そして、看護職を目指す大学で、保護者からこのような指摘を受けると教員としては非常にショックを受ける状況です。保護者の行動の理由は以下のようなことと思われます。

 

・対面授業はないが、大学に来ている学生を感染させる心配

・非常事態宣言の出ている地域からウイルスを持ち帰ったのではないかという心配

・保護者自身が介護職や看護職であるが、正しい知識を持ち合わせていない

・保護者自身が介護職や看護職で、(教員と接してはいないが)濃厚接触者になると思い込んでいる

・子どもに我慢させているのに教員は特別なのかという不満を単にぶつけたかった

・大学として統一した感染対策の具体的見解を公表していないことへの不満

 

いずれにしても保護者の方の不満や不安の矛先が、1人の教員に向いたのだと思われますが、このような出来事が地方では日々、起きているのではないでしょうか。
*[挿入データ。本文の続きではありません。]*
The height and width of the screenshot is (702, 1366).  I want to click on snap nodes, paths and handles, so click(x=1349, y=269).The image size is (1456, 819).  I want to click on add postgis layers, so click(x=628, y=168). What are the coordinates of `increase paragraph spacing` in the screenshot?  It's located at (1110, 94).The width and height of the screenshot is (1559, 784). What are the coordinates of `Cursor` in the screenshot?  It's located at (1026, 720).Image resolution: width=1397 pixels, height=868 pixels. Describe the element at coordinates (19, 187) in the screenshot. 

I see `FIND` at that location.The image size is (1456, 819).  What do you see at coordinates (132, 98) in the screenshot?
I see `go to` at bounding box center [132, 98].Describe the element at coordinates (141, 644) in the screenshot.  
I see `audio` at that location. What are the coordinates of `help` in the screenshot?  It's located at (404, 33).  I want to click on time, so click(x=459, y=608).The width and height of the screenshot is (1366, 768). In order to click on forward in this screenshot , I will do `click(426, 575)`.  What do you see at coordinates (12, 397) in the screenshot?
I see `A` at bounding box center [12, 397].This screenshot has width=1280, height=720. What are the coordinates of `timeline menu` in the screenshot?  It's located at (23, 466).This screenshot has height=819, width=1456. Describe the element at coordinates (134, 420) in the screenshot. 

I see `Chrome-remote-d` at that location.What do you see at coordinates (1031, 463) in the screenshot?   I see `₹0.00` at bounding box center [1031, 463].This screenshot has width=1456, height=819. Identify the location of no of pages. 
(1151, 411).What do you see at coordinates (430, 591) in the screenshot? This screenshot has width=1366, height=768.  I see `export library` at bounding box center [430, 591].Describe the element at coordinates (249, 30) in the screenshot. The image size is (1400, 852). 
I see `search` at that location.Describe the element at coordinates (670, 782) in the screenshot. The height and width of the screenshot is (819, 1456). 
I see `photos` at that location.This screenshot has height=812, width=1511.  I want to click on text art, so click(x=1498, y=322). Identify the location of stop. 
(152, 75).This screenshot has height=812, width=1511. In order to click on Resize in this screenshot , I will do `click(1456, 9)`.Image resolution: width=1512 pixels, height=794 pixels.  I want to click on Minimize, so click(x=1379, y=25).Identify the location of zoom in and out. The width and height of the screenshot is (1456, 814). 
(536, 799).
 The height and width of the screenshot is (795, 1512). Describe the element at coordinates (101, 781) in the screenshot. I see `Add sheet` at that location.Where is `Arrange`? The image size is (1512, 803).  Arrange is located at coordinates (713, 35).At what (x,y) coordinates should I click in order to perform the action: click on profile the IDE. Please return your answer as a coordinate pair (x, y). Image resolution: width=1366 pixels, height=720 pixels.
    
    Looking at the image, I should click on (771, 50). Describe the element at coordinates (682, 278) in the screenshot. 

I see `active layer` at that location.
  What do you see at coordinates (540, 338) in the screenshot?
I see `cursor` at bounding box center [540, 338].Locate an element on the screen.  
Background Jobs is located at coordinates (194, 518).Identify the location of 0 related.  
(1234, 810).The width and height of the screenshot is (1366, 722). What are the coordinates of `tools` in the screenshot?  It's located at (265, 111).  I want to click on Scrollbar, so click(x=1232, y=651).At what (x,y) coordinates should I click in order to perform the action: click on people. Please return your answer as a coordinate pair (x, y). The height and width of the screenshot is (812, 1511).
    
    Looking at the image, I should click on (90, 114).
そして、このような出来事を1回でも経験すると、地方で大学教員として看護を教授しようという志のある教員が集まらず、地方の看護の質が低下する一因となる可能性があります。

 

繰り返される歴史を前に私たちがすべきこと

10年以上前に大学病院で多剤耐性アシネトバクタ―のアウトブレイクが起きた時は、発生病棟の看護師は他部署の看護師から嫌味や罵声を浴びせられたりしたそうです。もちろんタクシーの乗車拒否などの差別発言を受けた医師や看護師がいたといいます。10年以上経過して、首都圏では応援や感謝の声が上がっても、地方はまだまだ色眼鏡でみられる現状のようです。

 

 

この出来事は、1人の教員や大学という1つの組織の問題だけではなく、このような小さな出来事の積み重ねが地域の風評被害として大きくなると考えられます。教員であっても看護の専門職であり、医療に携わる大学として、個人だけではなく組織として学生にも保護者にも、理解しやすい言葉と態度で感染対策を伝えていくことの重要性を感じる出来事です。また、大学として地域貢献を行う中で、地域住民への教育の重要性を感じる出来事です。

 

日本医師会は調査の中で、「風評被害への対応」の1つとして「周辺住⺠を対象に新型コロナウイルス感染症についての勉強会を開催し、正しい情報が広まるよう努めた」を挙げており、今回の事例はまさにそれを必要とするものと思います。丁寧な説明をし理解を求めることが、風評被害をなくす1番の近道といえるのではないでしょうか。